Chronique Internet

Un appel à suspendre @realDonaldTrump

d'Lëtzebuerger Land du 03.02.2017

Donald Trump respecte-t-il les « règles Twitter » qui font partie des conditions d’utilisation du service de micro-blogging ? Des internautes sont convaincus du contraire et ont commencé à signaler à Jack Dorsey, le CEO de Twitter, qu’ils jugent certains de ses tweets incompatibles avec ces règles. Celles-ci sont assez claires. Un paragraphe intitulé « Conduite haineuse » précise : « Vous ne devez pas directement attaquer ni menacer d’autres personnes, ni inciter à la violence envers elles sur la base des critères suivants : race, origine ethnique, nationalité, orientation sexuelle, sexe, identité sexuelle, appartenance religieuse, âge, handicap ou maladie. Par ailleurs, nous n’autorisons pas les comptes dont le but principal est d’inciter à faire du mal aux autres sur la base de ces catégories ». La sanction pour qui contrevient à ces règles, regroupées dans le chapitre « Conduite inappropriée » : « Tout compte impliqué dans les activités mentionnées ci-dessous, ainsi que tout compte associé, pourra être temporairement bloqué ou risque d’encourir une suspension définitive ».
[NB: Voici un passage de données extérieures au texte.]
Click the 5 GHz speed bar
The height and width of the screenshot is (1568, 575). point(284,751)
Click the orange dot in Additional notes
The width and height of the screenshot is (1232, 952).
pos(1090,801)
Cette préoccupation a pris la forme d’une pétition publiée sur change.org par « Do the Right Thing, Twitter » et soutenue par Bernie Sanders. « Vous n’êtes pas un gouvernement. Vous êtes une entreprise. En l’autorisant à utiliser votre service, vous l’aidez à votre profit […] Suspendez son compte comme vous le feriez pour tout autre personne incitant à la haine », dit le manifeste. Toutefois, en début de semaine, cette pétition avait recueilli moins de 200 signatures. En revanche, les tweets appelant à une telle suspension sont légion.

Personne ne doute que Twitter profite de l’utilisation ininterrompue de ses services par Donald Trump, motivée par sa profonde détestation des médias et sa volonté de les court-circuiter pour s’adresser directement à sa base (il a près de 19 millions de followers). Mais comme par ailleurs Jack Dorsey est, à l’instar des patrons de plusieurs grandes entreprises américaines de technologie, très remonté contre le décret

anti-immigration de Trump parce qu’il menace directement un vivier critique pour leur recrutement, on pourrait imaginer qu’il aurait malgré tout un a priori en faveur d’un blocage ou d’une suspension. Certains ont même spéculé naïvement qu’enamouré comme il l’est de son compte @realDonaldTrump, « 45 » pourrait réagir à une menace voilée de blocage en revenant sur sa politique d’immigration.

Une mesure de blocage ou de suspension de la part de Twitter reviendrait-elle à lui donner le prétexte dont il rêve pour soumettre les réseaux sociaux à un contrôle plus étroit ? Sous couvert de protéger la liberté d’expression garantie par le premier amendement, il pourrait se sentir en droit de les « réguler » et de purger les plateformes des contenus jugés indésirables, ont argumenté des internautes sceptiques. Sur Reddit, un contributeur a fait valoir que grâce à ce compte, on garde au moins un œil sur sa folie, un autre a dit craindre par-dessus tout, davantage encore que l’actuel, un Trump « secret, ne communiquant pas ».

Il y a aussi à cette discussion des aspects boursiers et sécuritaires. Des entreprises cotées en bourse ont mis en place une veille pour se prémunir contre les dégâts que pourraient causer ses tweets, souvent lâchés en pleine nuit pour fustiger à l’emporte-pièce des sociétés qui ont eu le malheur de lui déplaire. On sait par ailleurs que le compte @realDonaldTrump est la cible des hackers. S’ils parviennent à leurs fins (cela a été le cas en 2013), ils n’auraient sans doute pas trop de mal à simuler le style des pilules rageuses de son détenteur officiel pour, par exemple, semer la pagaille dans les relations internationales et pousser le monde au bord du précipice. Qu’on en soit à se poser ce genre de questions au sujet d’un président des États-Unis en exercice est délirant – au point d’être quelque peu distrayant –, mais il faut reconnaître que c’est tout aussi inquiétant.